Task inputs:
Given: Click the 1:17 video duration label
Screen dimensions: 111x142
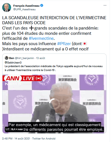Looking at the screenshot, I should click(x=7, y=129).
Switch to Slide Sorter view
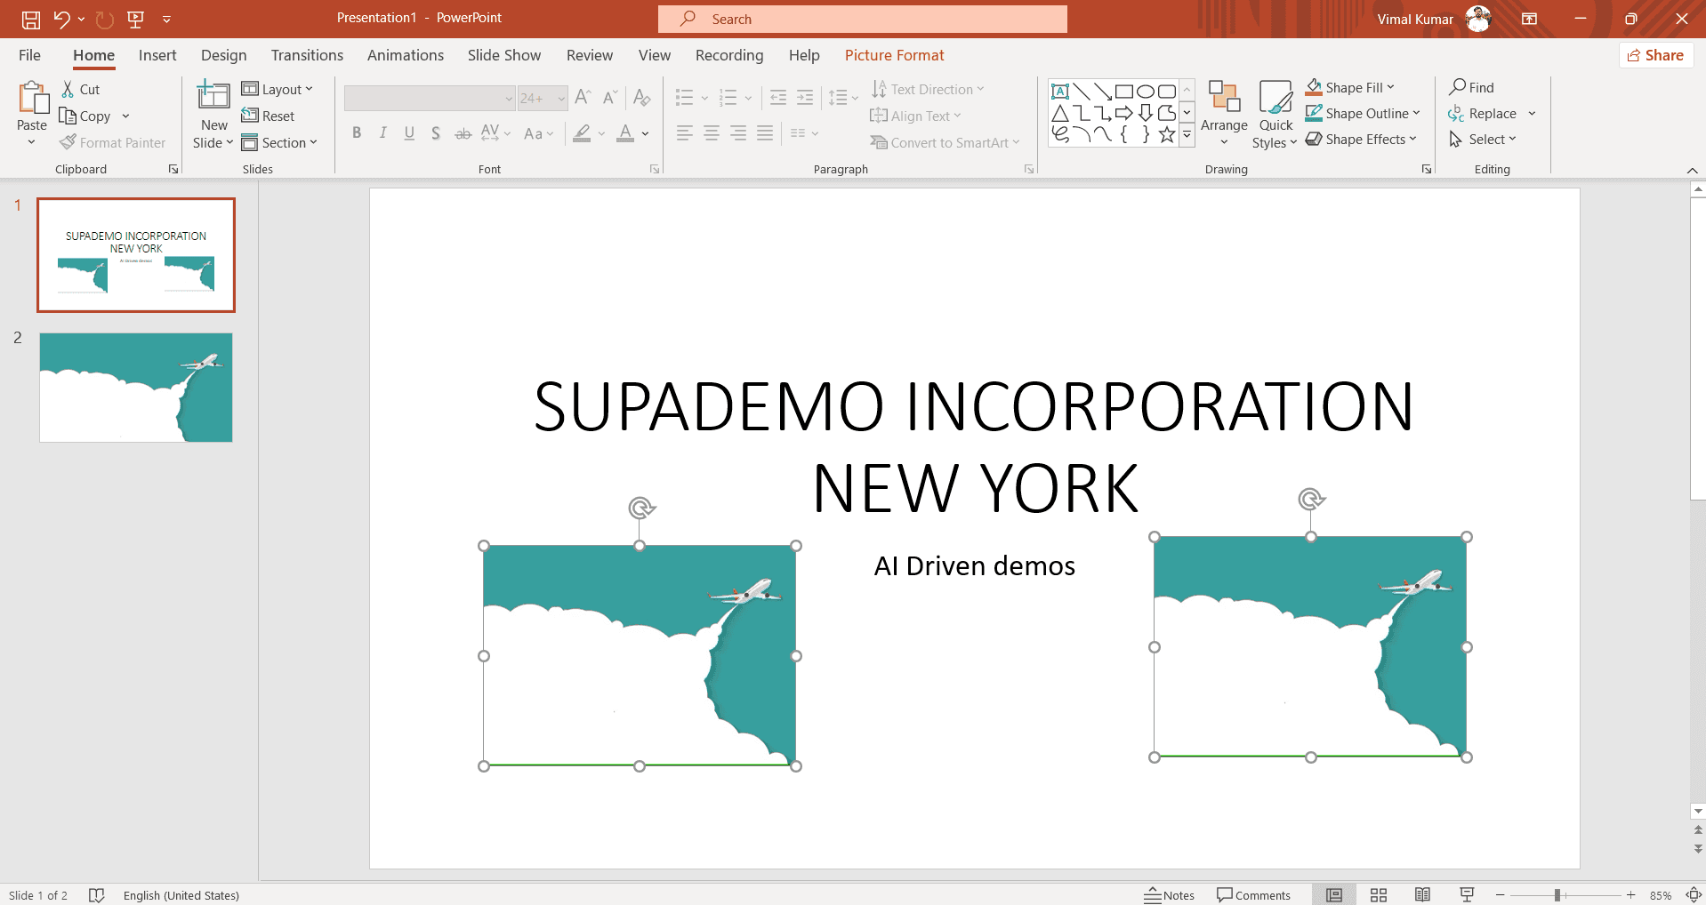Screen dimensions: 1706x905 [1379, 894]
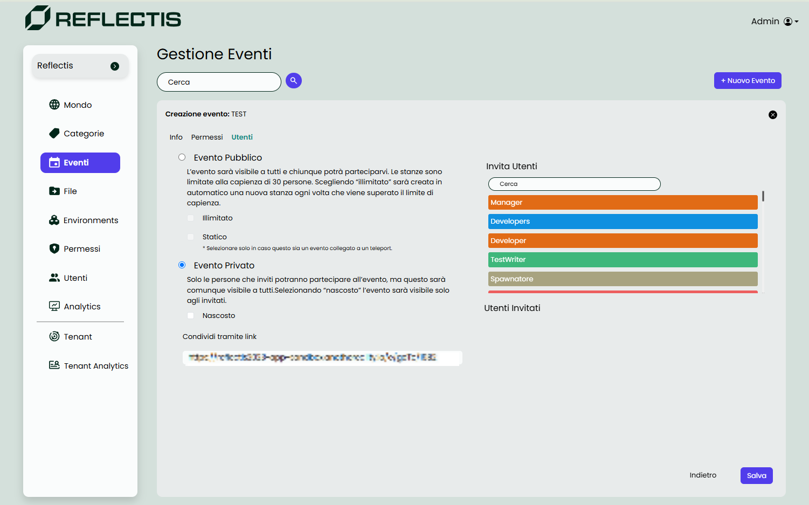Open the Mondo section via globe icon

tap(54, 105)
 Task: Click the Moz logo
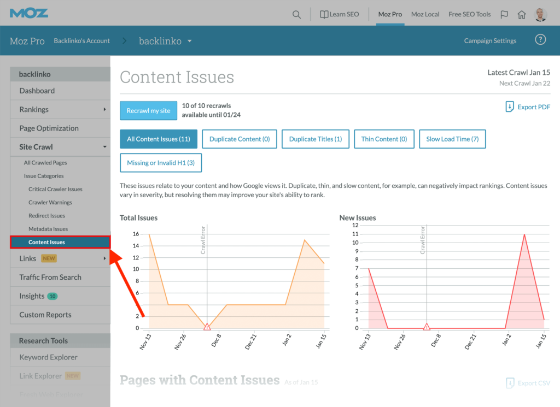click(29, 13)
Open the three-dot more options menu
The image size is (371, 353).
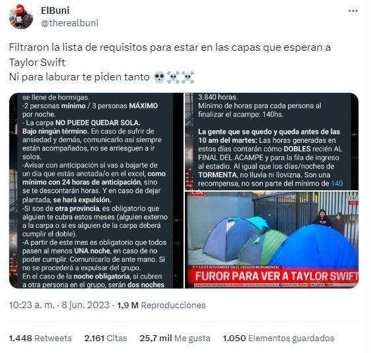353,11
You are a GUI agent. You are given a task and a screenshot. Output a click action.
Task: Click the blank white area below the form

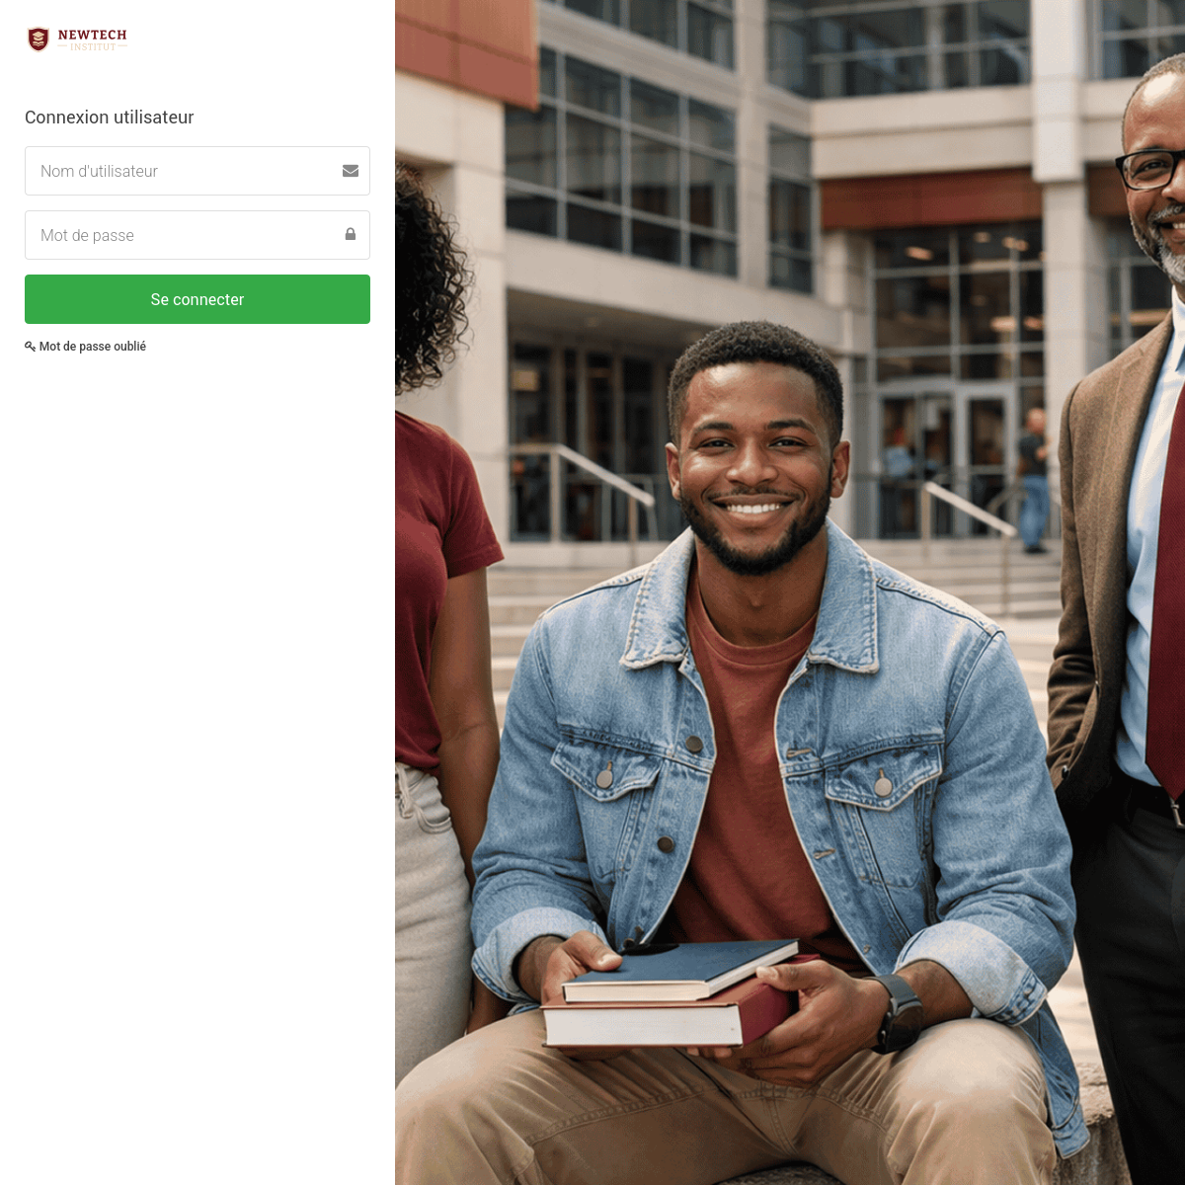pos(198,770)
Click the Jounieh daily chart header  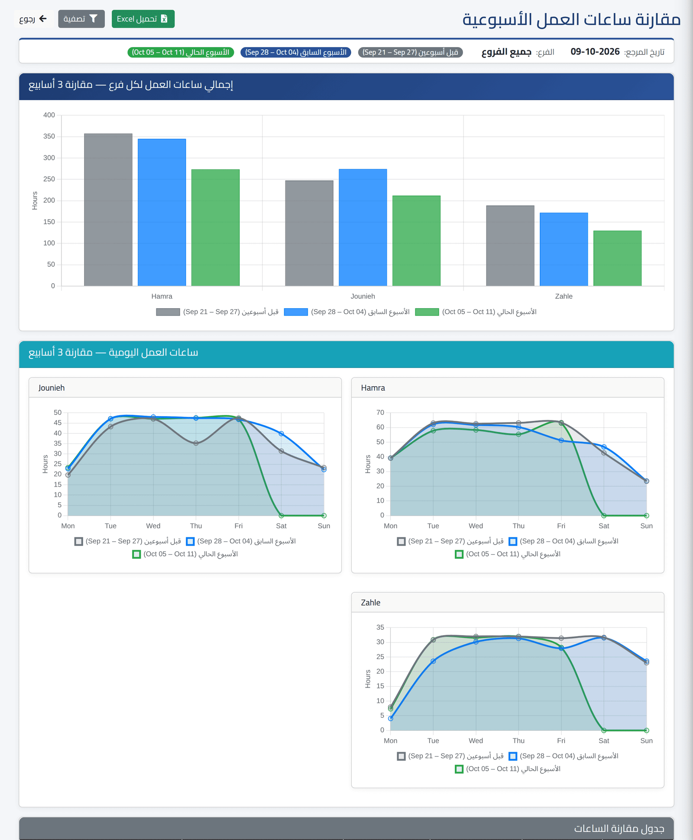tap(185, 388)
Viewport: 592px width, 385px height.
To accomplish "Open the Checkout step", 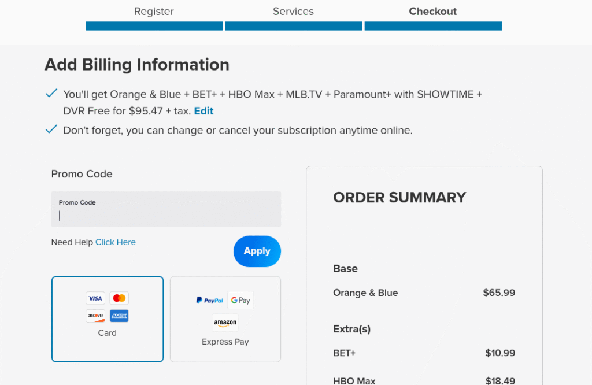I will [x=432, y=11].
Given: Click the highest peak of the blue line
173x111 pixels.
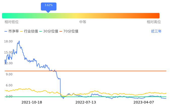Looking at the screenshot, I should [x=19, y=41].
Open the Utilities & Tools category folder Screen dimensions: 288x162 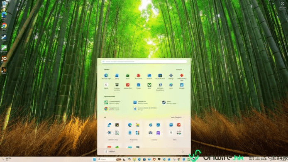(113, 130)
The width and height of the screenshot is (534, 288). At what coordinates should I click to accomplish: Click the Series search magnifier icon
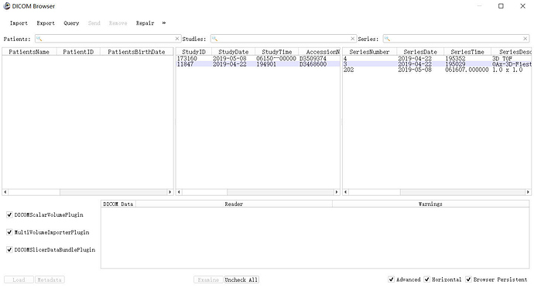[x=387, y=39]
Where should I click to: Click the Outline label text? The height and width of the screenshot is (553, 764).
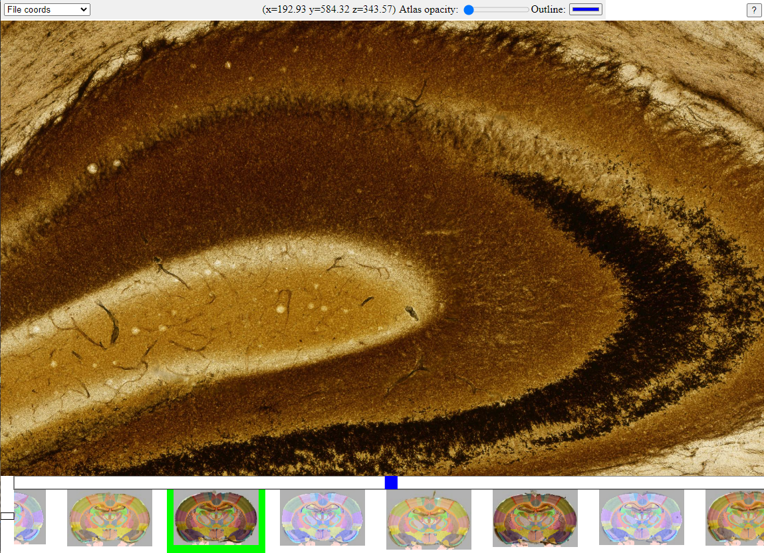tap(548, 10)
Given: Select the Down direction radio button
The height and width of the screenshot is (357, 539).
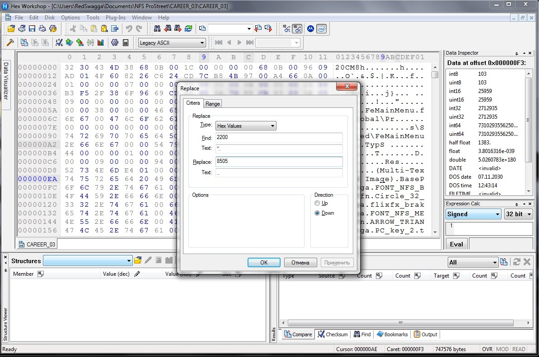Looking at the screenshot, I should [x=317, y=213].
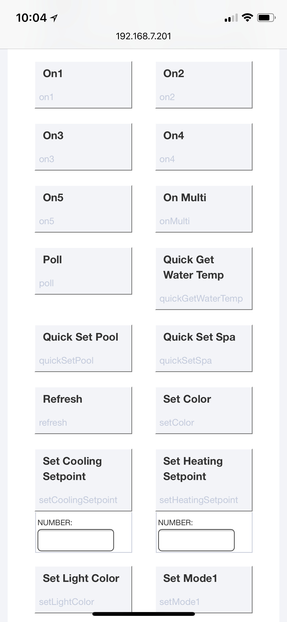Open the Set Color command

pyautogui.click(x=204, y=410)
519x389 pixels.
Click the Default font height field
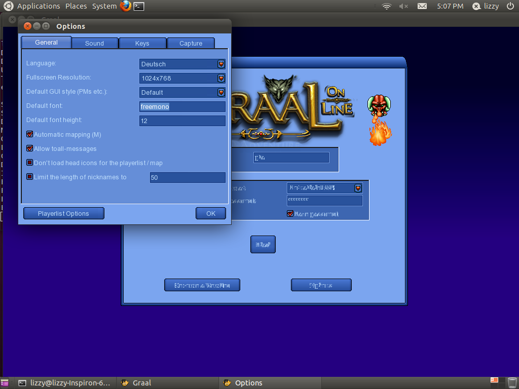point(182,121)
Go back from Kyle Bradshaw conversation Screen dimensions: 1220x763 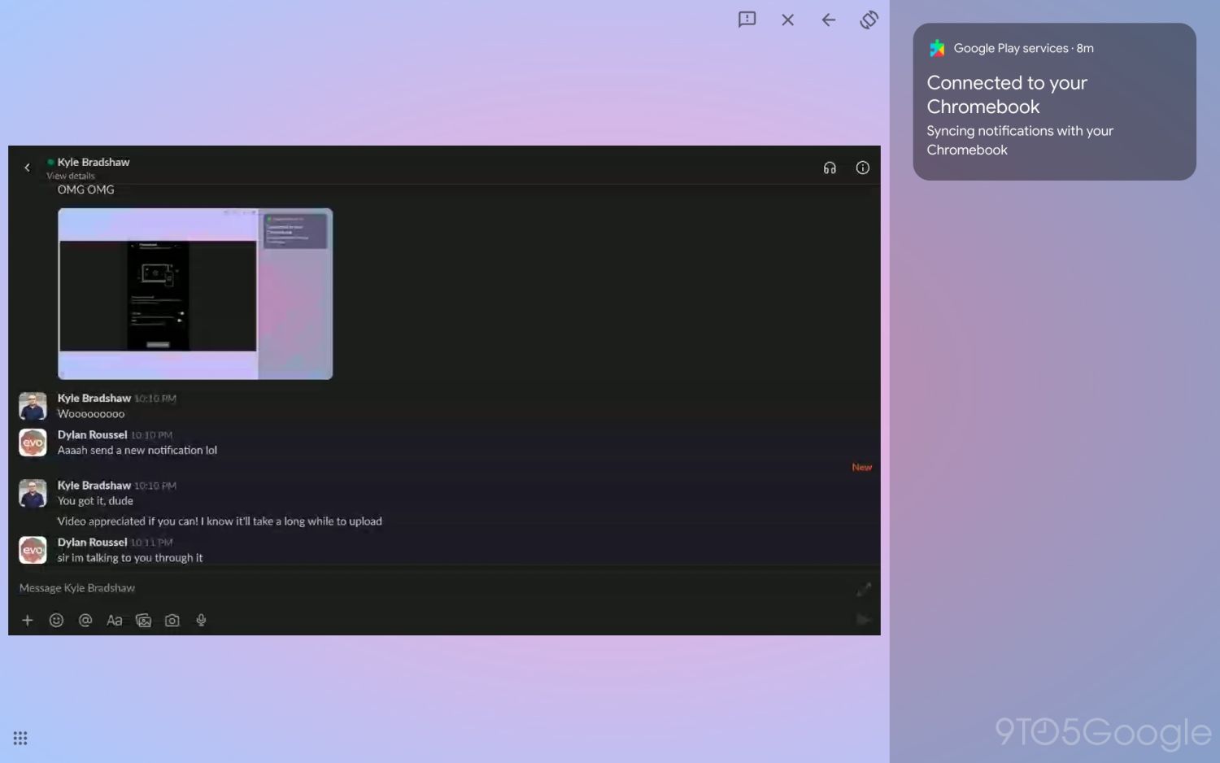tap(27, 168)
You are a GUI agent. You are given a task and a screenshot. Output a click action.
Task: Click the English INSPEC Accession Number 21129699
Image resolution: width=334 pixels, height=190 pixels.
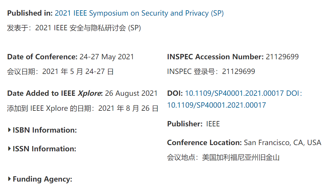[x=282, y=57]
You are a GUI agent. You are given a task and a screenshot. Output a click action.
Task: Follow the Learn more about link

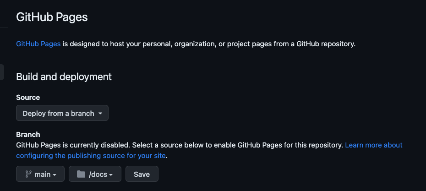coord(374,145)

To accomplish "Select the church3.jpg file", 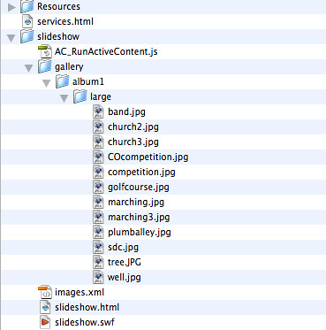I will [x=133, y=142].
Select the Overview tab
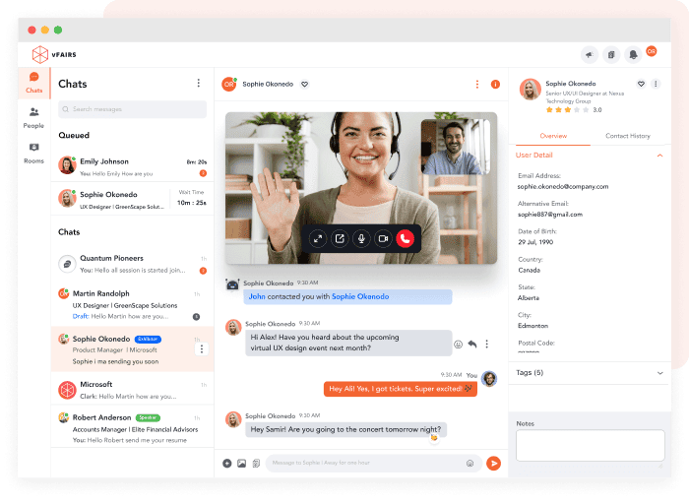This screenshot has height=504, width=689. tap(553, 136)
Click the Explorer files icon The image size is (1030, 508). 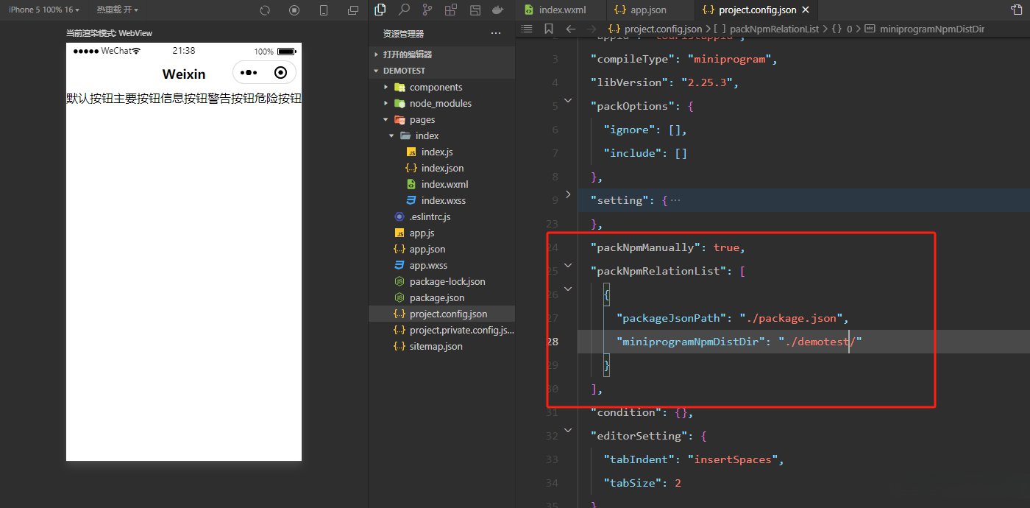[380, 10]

What you are asked to do:
Every line from the start of the material through the line holding "Open the three-dot more options menu" must be returned exactly, and the pictures must not.

Solution to this task:
Given: Click the 1:17 video duration label
Screen dimensions: 111x142
Looking at the screenshot, I should click(x=7, y=129).
Switch to Slide Sorter view
Screen dimensions: 1706x905 [1379, 894]
Open the Mondo section via globe icon

tap(54, 105)
 Task: Click the Moz logo
click(29, 13)
Open the three-dot more options menu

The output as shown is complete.